Olympia is putting the screws to commercial AI. On Tuesday, Washington's governor signed two new laws aimed at pulling back the curtain on artificial intelligence and tightening safety rules for chatbots that act like digital buddies. One law focuses on making AI-generated or heavily edited content traceable, while the other piles on disclosure rules, bans sexually explicit chats with minors and mandates crisis-referral systems. Fans of the laws say they are overdue guardrails for kids and truth online, while critics see brittle tech fixes that could invite lawsuits.
As reported by KUOW, Gov. Bob Ferguson signed the bills on Tuesday and explicitly pointed to large AI outfits such as OpenAI and Anthropic as covered by the new rules. Ferguson told KUOW that "it is virtually impossible these days" to tell whether something online is AI-generated, framing the legislation as a direct answer to fast-moving deepfakes and other real-world harms.
New rules for AI companion chatbots
House Bill 2225 zeroes in on AI companion systems that can carry on ongoing, personalized conversations. It requires operators to give users a clear, easy-to-spot notice that the chatbot is not a human being at the start of every session and at least once every three hours if the conversation keeps going. If the operator knows the user is a minor, that reminder has to pop up at least once every hour.
The bill also bars these chatbots from posing as humans at all, forbids sexually explicit conversations with anyone under 18 and bans manipulative engagement tactics that are designed to build emotional dependency. On the safety front, operators must maintain protocols for detecting self-harm or suicidal ideation, refer users to crisis resources when those red flags appear and publicly disclose both the crisis-detection protocols and the number of referrals made. For the full statutory language, see the official text on the Washington Legislature site.
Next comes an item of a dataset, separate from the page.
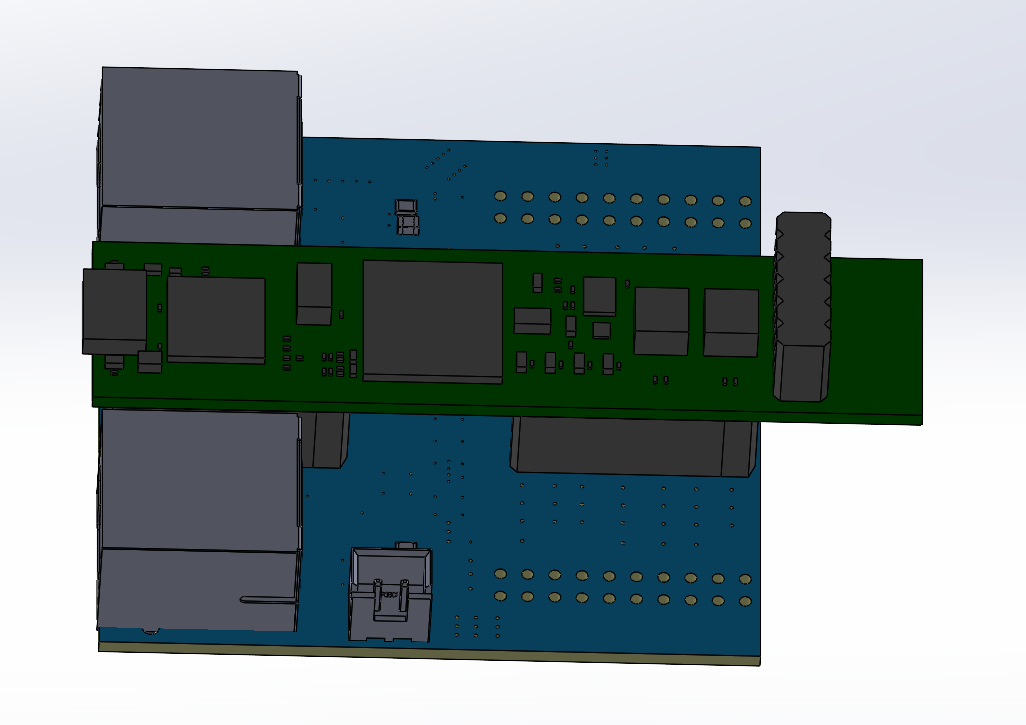
Task: Select the narrow chip between the two square chips
Action: (x=314, y=294)
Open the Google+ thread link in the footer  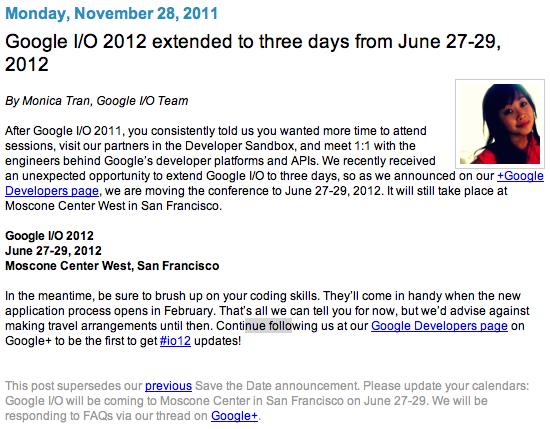click(234, 416)
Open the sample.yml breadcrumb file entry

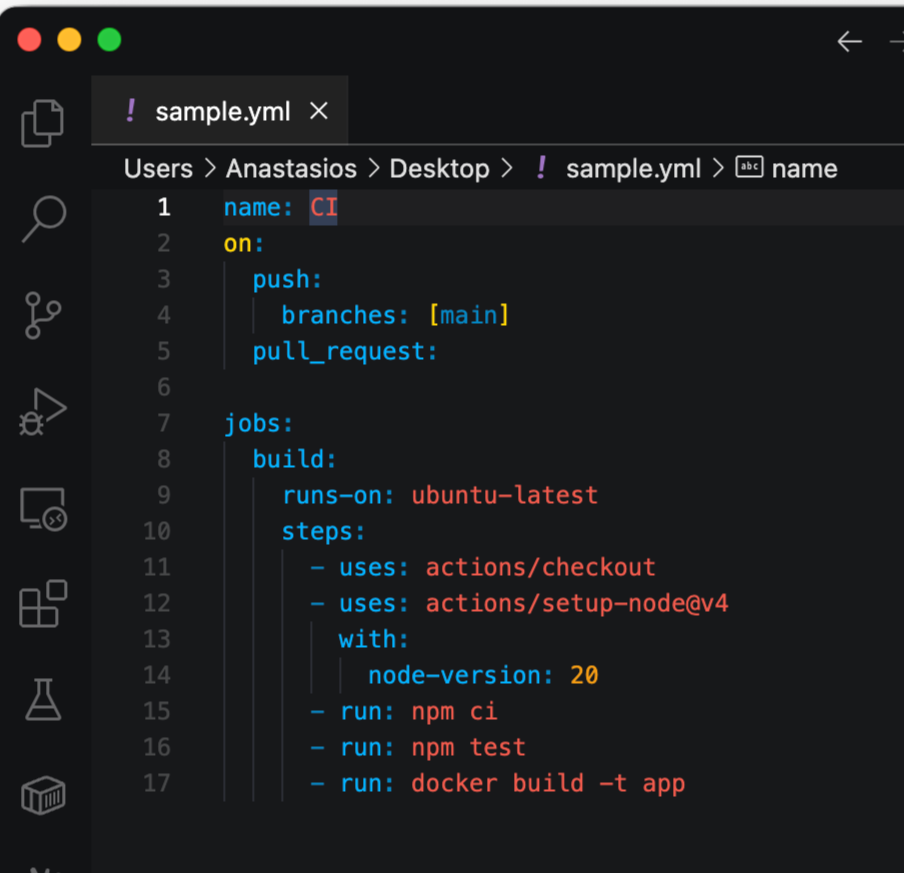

Violations of the chatbot law are treated as unfair or deceptive acts under Washington's Consumer Protection Act, giving the state leverage to go after operators that fall short. The Washington Legislature text lays out the definitions, disclosure duties and enforcement terms that will guide how companies redesign or geofence their companion tools for Washington users.
Traceability for AI-generated content
House Bill 1170 takes aim at the provenance of AI-generated content. It applies to covered providers, defined as those with more than 1,000,000 monthly users in Washington, and requires them to offer an AI-detection tool at no cost. It also obligates them to support disclosures, such as visible watermarks or embedded metadata, so that substantially modified content can be traced back as AI output.
The legislative summary spells out definitions for provenance and metadata and gives the Attorney General authority to enforce the law. It also builds in an opportunity for covered providers to cure potential violations before civil actions move forward, in an attempt to keep the rollout at least somewhat practical. According to the legislature's summary, HB 1170 is aimed squarely at the biggest consumer-facing systems first, with enforcement designed to keep pressure on the major players. The House bill summary includes the committee analysis and sponsor language that framed the debate for lawmakers.
Industry concerns and technical limits
Lawmakers did not get a rosy picture of the tech. During committee hearings, the House report bluntly noted that "there is no foolproof method to watermark content in a way that cannot be removed," and opponents warned that the mandated fixes could be clunky in practice or tangle with the First Amendment. Outside legal commentary has delivered similar caveats, pointing out that watermarking and metadata schemes can often be stripped, altered or routed around, which raises questions about how these rules will fare once bad actors, or courts, really go to work on them.
For a wider view of how Washington's move fits into the national puzzle, legal analysts tracking AI laws state by state have been stressing that watermarking is at best a partial solution and that the details of enforcement will make or break real-world impact. Analysts at law firm BCLP highlight both the promise and the limits of the technical steps lawmakers are embracing.
What this means for Washingtonians
The chatbot law kicks in on Jan. 1, 2027, giving companies a long runway to retool products, disclosures and compliance programs. Violations will be enforced by the Attorney General under the Consumer Protection Act. The content-provenance law follows the standard post-session timing described in the legislative summary, and both measures are built to land hardest on the largest providers, leaving smaller startups facing fewer immediate burdens.
Ferguson has pitched the package as a way to protect families without grinding innovation to a halt. He wants Washington residents to be able to believe what they are seeing online, according to KUOW. The new laws now become an early test of whether state-level rules can force transparency and safety into commercial AI products, while also setting up the next round of technical and legal fights as the industry responds or pushes back.